The eyeball itself is the result of three layers of specified tissue, which rounds off at about a 1 inch diameter sphere in the adult human body. The orbit of the skull houses about 4/5 of the human eye, while the rest gently protrudes out into the facial tissue.


The fibrous tunic outer layer is segregated into two divisions, the opaque sclera and the transparent cornea. The opaque sclera requires about 5/6 of this layer, leaving the remaining 1/6 for the transparent cornea.

The sclera is partly discernable, as it is recognized as the white portion of the eye. It’s main responsibility is to provide adequate protection to the layers underneath while simultaneously retaining the shape of the eye.

Elastic, collagenous fibers create the tissue composite of this harder outer layer. The extrinsic ocular muscles find this layer suitable for attachment.


Image: Eyeball

While this layer is innervated for pain receptors, it is uniquely avascular, meaning it is devoid of blood flow. The rear portion of the eyeball provides an exit point, through the sclera, for the optic nerve.

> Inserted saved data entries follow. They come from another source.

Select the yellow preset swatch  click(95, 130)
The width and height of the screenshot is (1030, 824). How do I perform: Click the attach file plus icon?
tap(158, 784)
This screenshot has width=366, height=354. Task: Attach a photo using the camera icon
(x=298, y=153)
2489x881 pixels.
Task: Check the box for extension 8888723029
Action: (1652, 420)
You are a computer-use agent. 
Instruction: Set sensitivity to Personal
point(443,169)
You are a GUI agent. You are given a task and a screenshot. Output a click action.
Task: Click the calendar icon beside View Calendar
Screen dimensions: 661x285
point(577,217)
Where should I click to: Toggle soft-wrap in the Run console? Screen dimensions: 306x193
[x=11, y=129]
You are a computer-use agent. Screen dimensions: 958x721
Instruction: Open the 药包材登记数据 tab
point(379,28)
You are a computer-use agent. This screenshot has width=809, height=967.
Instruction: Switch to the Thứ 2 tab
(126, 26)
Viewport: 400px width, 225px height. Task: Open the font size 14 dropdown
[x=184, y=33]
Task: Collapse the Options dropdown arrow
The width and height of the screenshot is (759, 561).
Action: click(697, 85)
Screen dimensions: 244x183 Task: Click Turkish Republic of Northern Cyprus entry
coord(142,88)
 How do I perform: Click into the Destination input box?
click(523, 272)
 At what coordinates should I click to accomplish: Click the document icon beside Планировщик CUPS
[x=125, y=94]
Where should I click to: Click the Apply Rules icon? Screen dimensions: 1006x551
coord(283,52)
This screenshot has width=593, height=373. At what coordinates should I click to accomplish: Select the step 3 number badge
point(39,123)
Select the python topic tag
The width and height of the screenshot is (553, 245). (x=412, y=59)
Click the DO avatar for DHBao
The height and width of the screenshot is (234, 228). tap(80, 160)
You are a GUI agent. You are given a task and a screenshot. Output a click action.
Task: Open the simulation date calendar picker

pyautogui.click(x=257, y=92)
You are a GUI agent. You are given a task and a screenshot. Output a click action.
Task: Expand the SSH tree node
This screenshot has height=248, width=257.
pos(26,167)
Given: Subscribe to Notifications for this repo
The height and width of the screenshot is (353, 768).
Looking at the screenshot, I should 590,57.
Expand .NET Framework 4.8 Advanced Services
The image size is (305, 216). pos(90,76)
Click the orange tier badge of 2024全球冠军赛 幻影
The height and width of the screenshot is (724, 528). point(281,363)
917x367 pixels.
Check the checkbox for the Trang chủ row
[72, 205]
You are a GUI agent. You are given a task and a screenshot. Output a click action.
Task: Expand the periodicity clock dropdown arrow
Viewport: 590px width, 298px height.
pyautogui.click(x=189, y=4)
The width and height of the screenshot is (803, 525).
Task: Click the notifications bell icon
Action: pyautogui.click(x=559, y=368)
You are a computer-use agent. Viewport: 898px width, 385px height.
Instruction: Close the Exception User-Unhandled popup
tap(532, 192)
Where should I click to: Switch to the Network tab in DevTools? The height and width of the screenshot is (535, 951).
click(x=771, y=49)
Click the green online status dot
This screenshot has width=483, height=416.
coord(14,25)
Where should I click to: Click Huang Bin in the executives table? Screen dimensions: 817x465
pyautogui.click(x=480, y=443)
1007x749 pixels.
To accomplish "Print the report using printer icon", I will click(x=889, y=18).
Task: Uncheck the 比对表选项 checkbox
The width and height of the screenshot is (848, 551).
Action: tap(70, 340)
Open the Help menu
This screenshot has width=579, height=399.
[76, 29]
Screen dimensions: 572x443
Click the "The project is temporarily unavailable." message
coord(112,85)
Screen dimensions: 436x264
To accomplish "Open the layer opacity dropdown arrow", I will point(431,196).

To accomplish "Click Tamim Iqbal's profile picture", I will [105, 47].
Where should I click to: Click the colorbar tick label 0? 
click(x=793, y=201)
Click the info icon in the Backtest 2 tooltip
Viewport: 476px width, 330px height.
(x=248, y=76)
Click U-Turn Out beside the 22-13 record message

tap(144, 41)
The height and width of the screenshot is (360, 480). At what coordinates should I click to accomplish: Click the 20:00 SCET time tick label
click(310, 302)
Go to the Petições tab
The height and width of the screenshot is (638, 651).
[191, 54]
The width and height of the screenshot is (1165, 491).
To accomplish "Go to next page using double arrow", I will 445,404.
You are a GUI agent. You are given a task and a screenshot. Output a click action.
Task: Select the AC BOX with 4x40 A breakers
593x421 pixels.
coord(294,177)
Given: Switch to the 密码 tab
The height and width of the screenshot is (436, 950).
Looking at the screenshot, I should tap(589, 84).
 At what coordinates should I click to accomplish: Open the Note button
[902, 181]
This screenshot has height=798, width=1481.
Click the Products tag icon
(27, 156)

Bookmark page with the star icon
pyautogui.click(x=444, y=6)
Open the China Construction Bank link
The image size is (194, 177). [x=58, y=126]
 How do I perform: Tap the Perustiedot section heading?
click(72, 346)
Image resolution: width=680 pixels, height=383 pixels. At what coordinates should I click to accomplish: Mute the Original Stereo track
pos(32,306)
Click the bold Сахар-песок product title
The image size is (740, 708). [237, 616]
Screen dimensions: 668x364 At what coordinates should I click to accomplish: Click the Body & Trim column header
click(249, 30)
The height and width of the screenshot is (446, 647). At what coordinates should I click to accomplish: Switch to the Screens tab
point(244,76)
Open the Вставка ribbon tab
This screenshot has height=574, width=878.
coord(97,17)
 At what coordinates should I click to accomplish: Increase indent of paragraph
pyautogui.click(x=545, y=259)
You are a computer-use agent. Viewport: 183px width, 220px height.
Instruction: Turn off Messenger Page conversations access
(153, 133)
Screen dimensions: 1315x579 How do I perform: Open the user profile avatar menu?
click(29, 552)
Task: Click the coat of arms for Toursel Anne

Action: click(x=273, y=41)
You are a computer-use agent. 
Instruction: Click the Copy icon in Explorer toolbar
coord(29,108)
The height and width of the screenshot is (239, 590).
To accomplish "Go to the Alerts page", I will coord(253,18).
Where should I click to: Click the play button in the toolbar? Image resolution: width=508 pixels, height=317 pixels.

Rays of light enter the cornea, which is created to be convex in order to refract (or bend the rays of light) in a converging pattern to create the images which we call sight. The snugly packed dense connective tissue creates a transparent “lens” which is also devoid of vascular need.

There are few cells that are seemingly randomly placed throughout the cornea, but in actuality are presented in unusual but regular patterns. The sclera and the cornea are a continuation of each other, seamlessly meeting along the edge of the cornea’s circumference.

Additionally, the cornea creates a continuation with the bulbar conjunctiva of the sclera, right along the top layer of the cornea which is created by thin, non-keratinized stratified squamous epithelial cells. This layer is known as the anterior corneal epithelium.